Primary pneumonic plague results in a severe fulminant illness with high fever, chills, headache, productive cough, chest pain, hemoptysis, extreme malaise, myalgias, tachypnea, tachycardia, and pneumonia. Gastrointestinal symptoms, including nausea, vomiting, abdominal pain, and diarrhea are also commonly seen. Secondary pneumonic plague is equally severe but arises later in the disease course of a patient initially presenting with bubonic or septicemic plague.
If not treated within 24 hours of onset, pneumonic plague rapidly progresses to acral cyanosis, respiratory failure, septicemia, circulatory collapse, and death. Untreated, the mortality rate of pneumonic plague approaches 100%. With treatment, the rate drops to 17%-20%.
It is important to recognize that initial symptoms of primary pneumonic plague may be similar to more common causes of pneumonia and that the initial symptoms of bubonic and septicemic plague can also be initially nonspecific. The clinician must have a high index of suspicion based on endemic locations, recent travel, and close contact with ill individuals or with rodents or domestic animals that have recently become sick.

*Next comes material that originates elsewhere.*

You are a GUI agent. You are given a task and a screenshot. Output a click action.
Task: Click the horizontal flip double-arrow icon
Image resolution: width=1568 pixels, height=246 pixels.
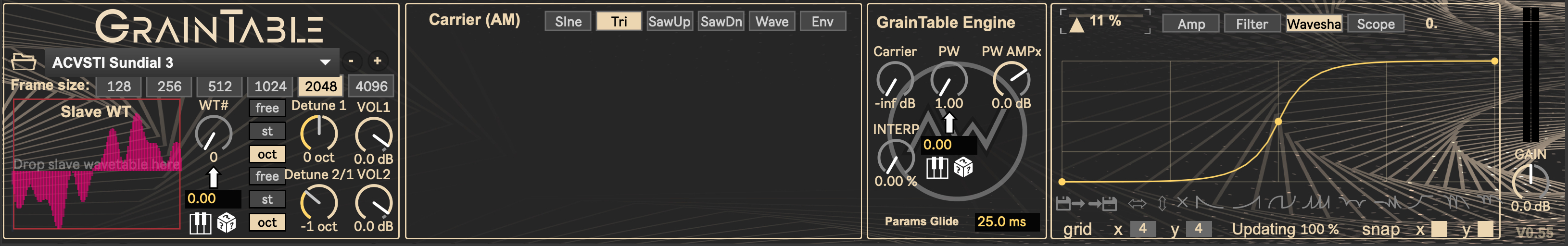click(x=1137, y=204)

Initial diagnosis in the emergency department for a single case may be difficult. Unless the link to exposure is readily apparent, most cases will be diagnosed after admission based on microbiologic culture data or PCR (sputum or blood). Human-to-human transmission is possible, so if pneumonic plague is suspected, infection control practices must be rapidly implemented. Control measures and personal protective equipment for health care workers should be geared toward droplet transmission at a minimum. Consult infection control experts to determine whether additional protection is warranted for caring for patients with potential aerosolizing interventions (eg, high-flow nasal cannula supplemental oxygen delivery).

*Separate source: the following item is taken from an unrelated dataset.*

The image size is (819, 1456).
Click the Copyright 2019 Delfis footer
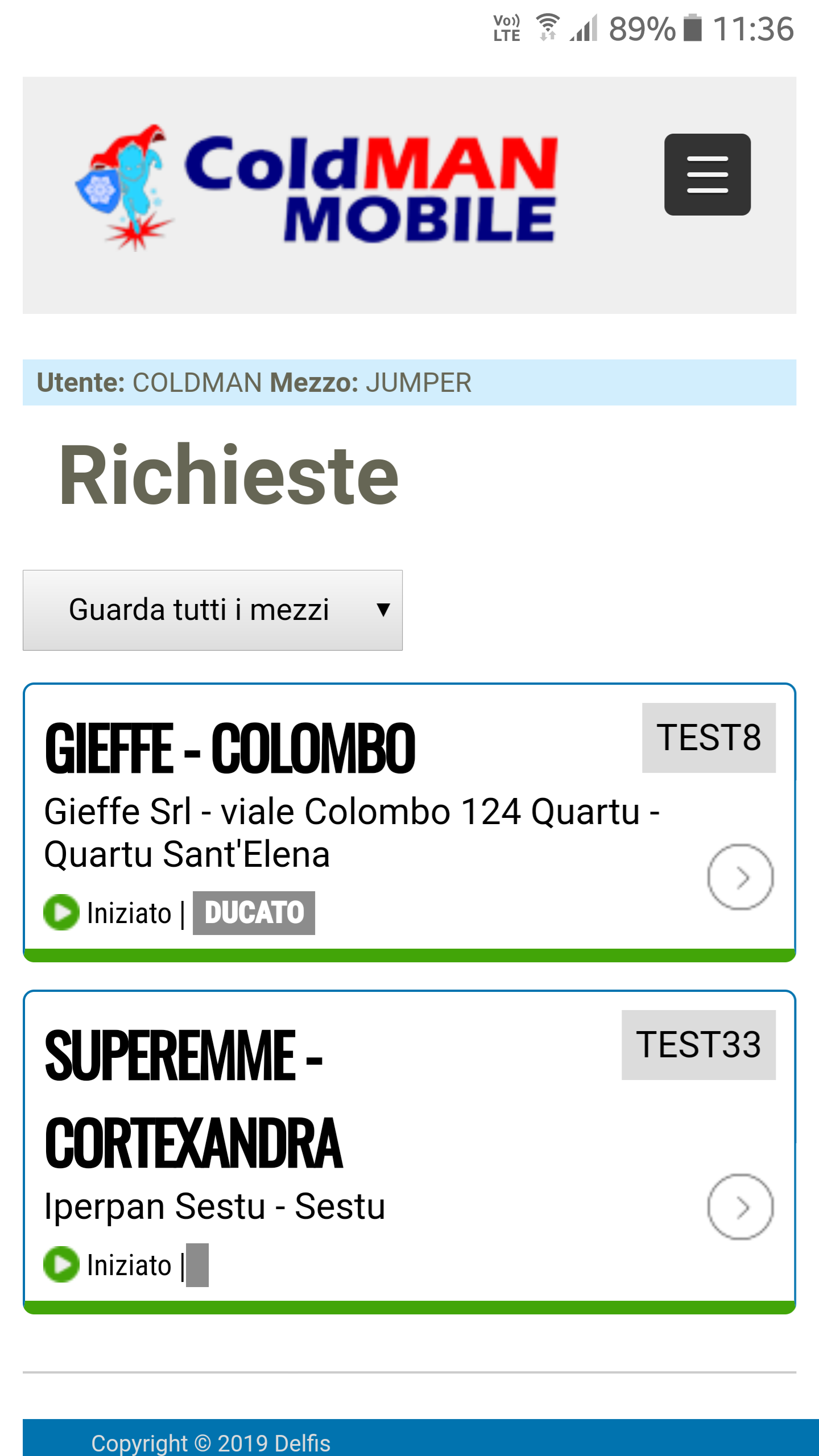pyautogui.click(x=211, y=1443)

Endemic plague is seen in the western United States (Colorado, New Mexico, Arizona, California, southern Oregon, and Nevada) as well as in central and southern Africa (Democratic Republic of Congo, Uganda, Madagascar), parts of South America (Peru), and central Asia and the Indian subcontinent. The incidence is likely higher than reported given that the majority of cases happen in underdeveloped regions of the world where reporting mechanisms are lacking. Naturally occurring pneumonic plague is uncommon. Hikers, campers, veterinarians, and owners of infected animals, especially those living or visiting endemic areas, are at higher risk for contracting plague.
Pneumonic plague is classified as a Category A bioterrorism agent because of its ease of dissemination, contagiousness, and high mortality rate. The most likely method of dispersal would be as an aerosol, but simply having an infected individual walk around infecting others is another possible mode of dissemination, albeit less efficient at making many persons ill. Concern for bioterrorism should be raised if multiple patients arrive with similar symptoms suspicious for plague.

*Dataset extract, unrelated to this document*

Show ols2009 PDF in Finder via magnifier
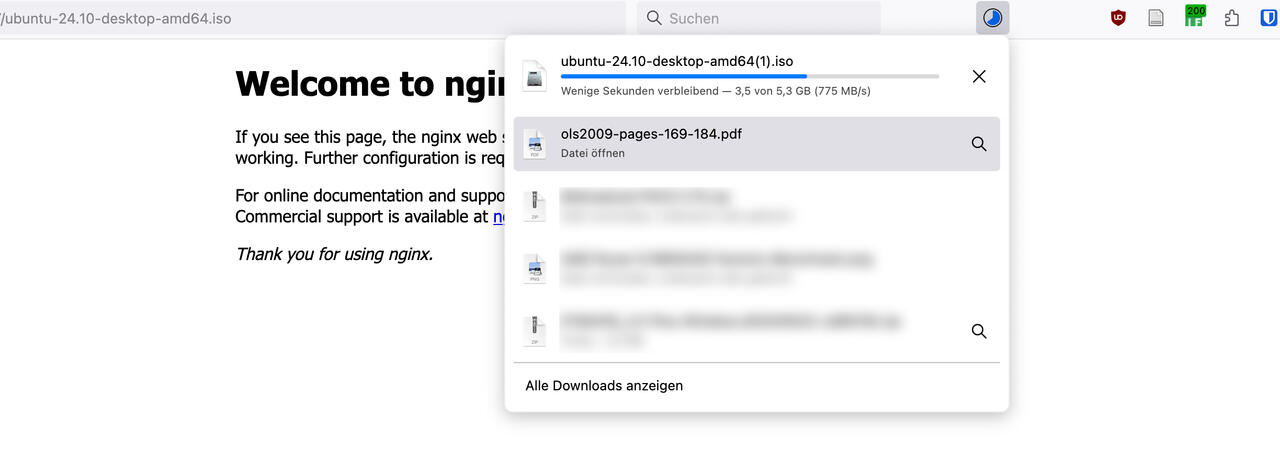The height and width of the screenshot is (473, 1280). 979,144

Rapid patient isolation, use of personal protective equipment for health care workers, antibiotic delivery, and notification of public health professionals are essential preliminary steps when the disease is suspected. If bioterrorism is suspected, the clinician should have a low threshold to activate the hospital incident command system and notify public health authorities.
If the outbreak is intentional and pneumonic plague is occurring in the community, all patients with rapidly progressive pneumonia should be considered to have pneumonic plague unless an alternate diagnosis is found.